*SELECTED EXCERPT*
····················

Administering Dremio on AKS
This topic discusses administration activities such as monitoring logs; scaling pods; changing configurations; performing basic administrative tasks such as backing up, restoring, and cleaning; and upgrading Dremio.
The example commands listed below assume that the current command line location is within the latest Dremio Helm chart, dremio-cloud-tools/charts/dremio_v2
, on the client machine that interacts with Kubernetes.
You must maintain any changes you make to the Helm values or configuration files in the dremio-cloud-tools/charts/dremio_v2
directory in your local copy of dremio-cloud-tools.
Monitoring Logs and Usage
Monitoring the cluster's resource usage (e.g., heap and direct memory, CPU, disk I/O, etc.) is crucial to maintaining long-term stability as the system scales. For this reason, it is highly recommended to set up a monitoring stack, such as Prometheus and Grafana. For a detailed setup tutorial and an overview on which metrics to track, see Dremio Monitoring in Kubernetes. For more information, see this PDF guide on the Dremio Shared Responsibility Model.

····················

*TO BE DONE*
1. Translate this sentence from the text on administering Dremio on AKS into Spanish: "For this reason, it is highly recommended to set up a monitoring stack, such as Prometheus and Grafana."
2. Please write the next part of the text on administering Dremio on AKS, picking up after its last sentence.

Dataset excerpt

····················

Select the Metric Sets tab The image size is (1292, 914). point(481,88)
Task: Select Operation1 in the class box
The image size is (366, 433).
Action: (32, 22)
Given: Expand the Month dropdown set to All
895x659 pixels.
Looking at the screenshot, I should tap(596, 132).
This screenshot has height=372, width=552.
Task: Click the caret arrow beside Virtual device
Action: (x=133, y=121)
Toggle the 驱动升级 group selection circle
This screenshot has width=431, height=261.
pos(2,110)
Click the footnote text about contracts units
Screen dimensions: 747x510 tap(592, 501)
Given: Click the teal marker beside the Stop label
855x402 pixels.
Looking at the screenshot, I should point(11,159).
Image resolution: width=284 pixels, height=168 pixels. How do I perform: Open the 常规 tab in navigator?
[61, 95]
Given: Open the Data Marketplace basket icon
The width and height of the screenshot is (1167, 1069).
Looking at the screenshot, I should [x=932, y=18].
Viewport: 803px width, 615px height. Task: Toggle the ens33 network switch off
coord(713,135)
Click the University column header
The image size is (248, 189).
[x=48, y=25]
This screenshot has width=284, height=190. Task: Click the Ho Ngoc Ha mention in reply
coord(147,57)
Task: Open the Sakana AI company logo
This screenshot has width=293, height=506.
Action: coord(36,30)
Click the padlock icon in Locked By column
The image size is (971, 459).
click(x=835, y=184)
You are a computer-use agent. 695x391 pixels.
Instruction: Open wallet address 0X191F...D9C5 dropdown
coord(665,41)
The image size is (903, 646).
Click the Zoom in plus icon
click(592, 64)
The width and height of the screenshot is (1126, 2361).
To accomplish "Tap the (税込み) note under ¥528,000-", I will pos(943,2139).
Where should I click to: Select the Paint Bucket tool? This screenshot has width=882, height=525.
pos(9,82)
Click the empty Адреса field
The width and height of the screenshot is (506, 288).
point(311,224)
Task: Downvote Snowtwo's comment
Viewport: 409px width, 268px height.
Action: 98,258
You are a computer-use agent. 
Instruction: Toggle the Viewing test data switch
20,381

····················

*RESPONSES TO THE TASKS*
1. Por esta razón, se recomienda encarecidamente configurar una pila de monitoreo, como Prometheus y Grafana.

2.
For monitoring logs, see Logs for more information. You can retrieve logs from the Dremio console or directly from Kubernetes. You can also write logs to a file on disk in addition to stdout. Read Writing Logs to a File for details.
Managing Workloads
Limit engine sizes to a maximum of 10 executor pods (with 32 CPUs and 128 GB of memory) to prevent over-parallelization of queries. Workloads should be split into high-cost and low-cost queries, and dedicated queues should be configured for reflections, metadata refresh, and table optimization jobs. For more information, see Dremio's Well-Architected Framework.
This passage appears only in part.